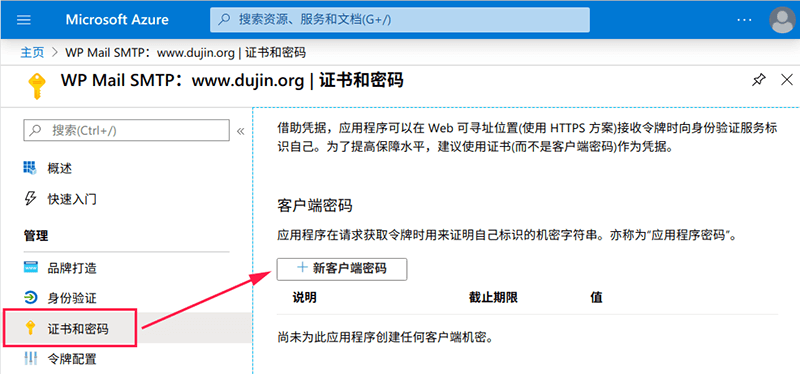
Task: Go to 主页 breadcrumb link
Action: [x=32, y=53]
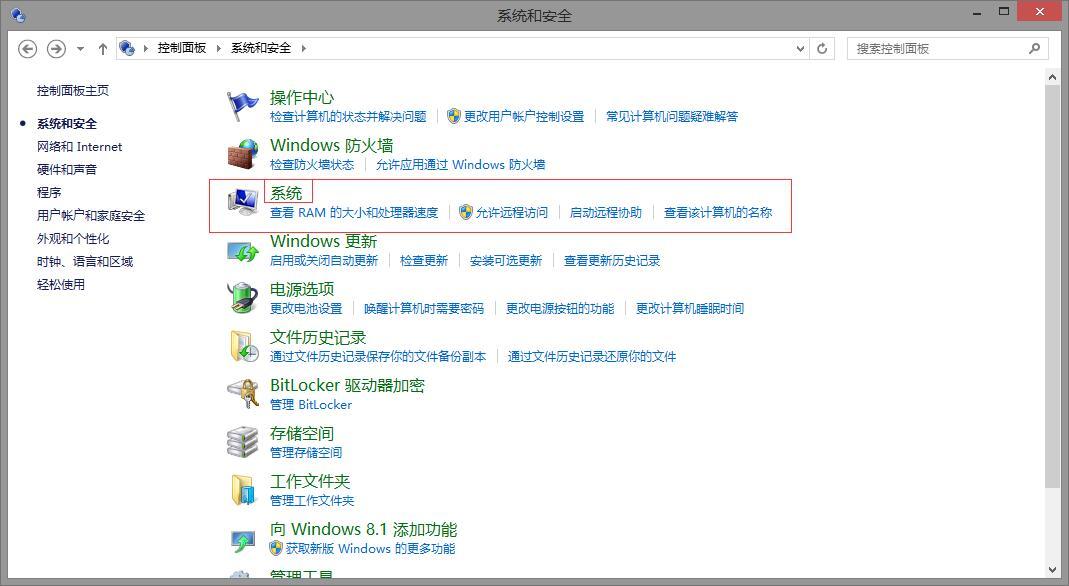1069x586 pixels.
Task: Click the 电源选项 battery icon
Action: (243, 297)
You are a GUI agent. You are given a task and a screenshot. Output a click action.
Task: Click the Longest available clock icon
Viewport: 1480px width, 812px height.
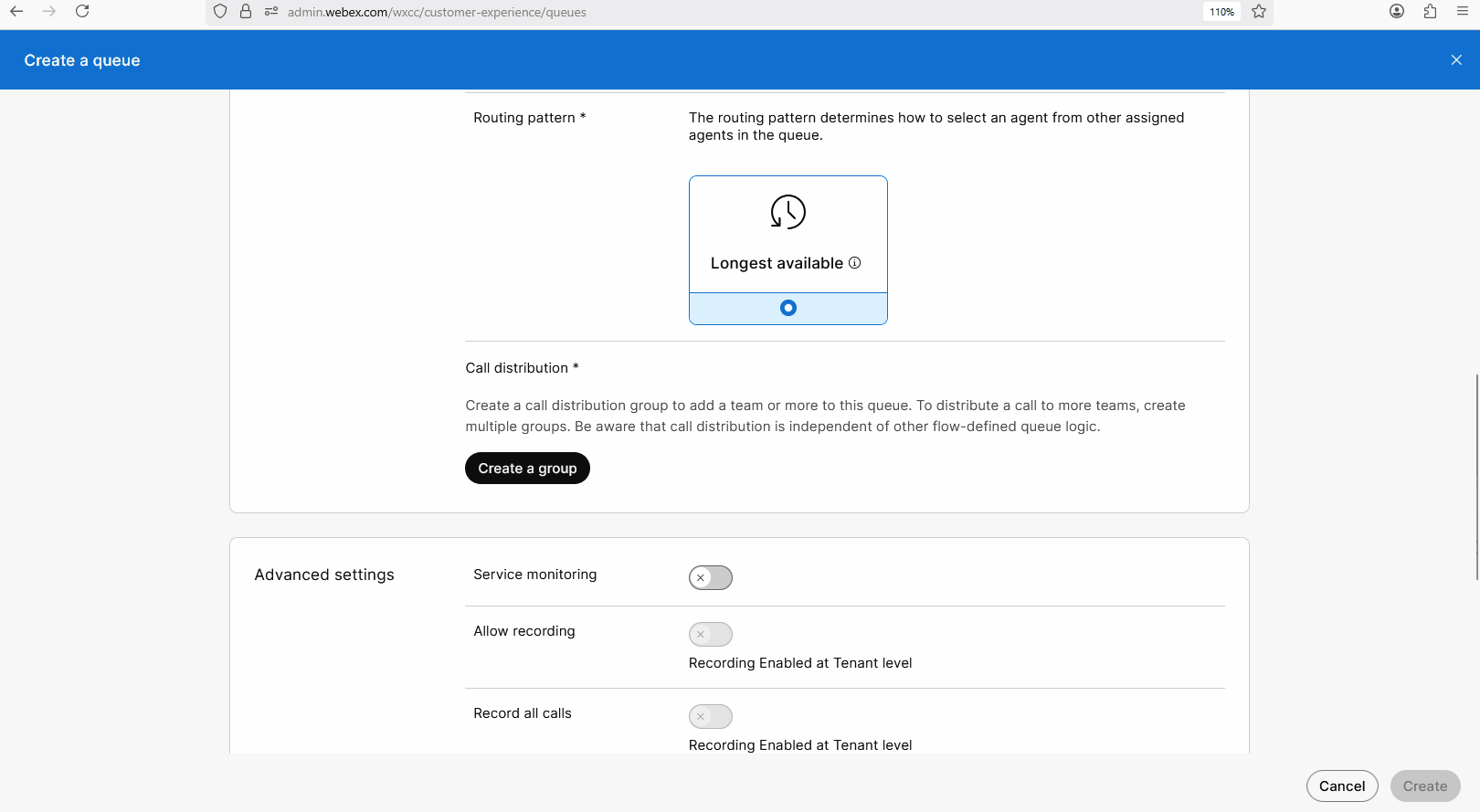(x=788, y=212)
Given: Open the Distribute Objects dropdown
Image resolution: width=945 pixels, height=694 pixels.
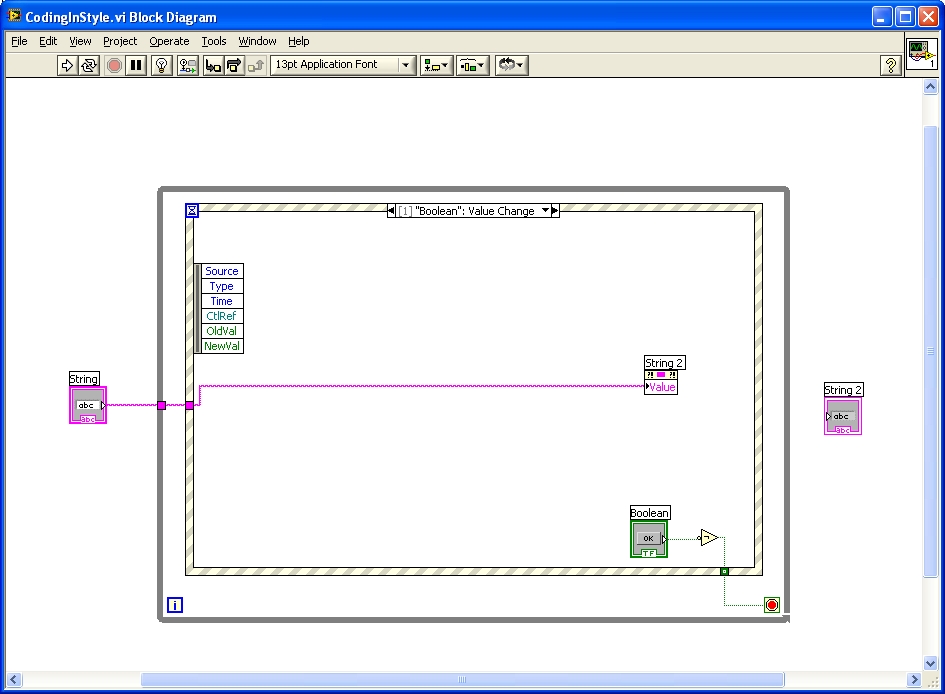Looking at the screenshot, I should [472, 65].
---
● **WHAT TO DO**: Look above for the line containing "Image resolution: width=945"; output that line and all lines after it through the last one exactly, without the pictures.

● **WORKED SOLUTION**:
Image resolution: width=945 pixels, height=694 pixels.
Looking at the screenshot, I should [472, 65].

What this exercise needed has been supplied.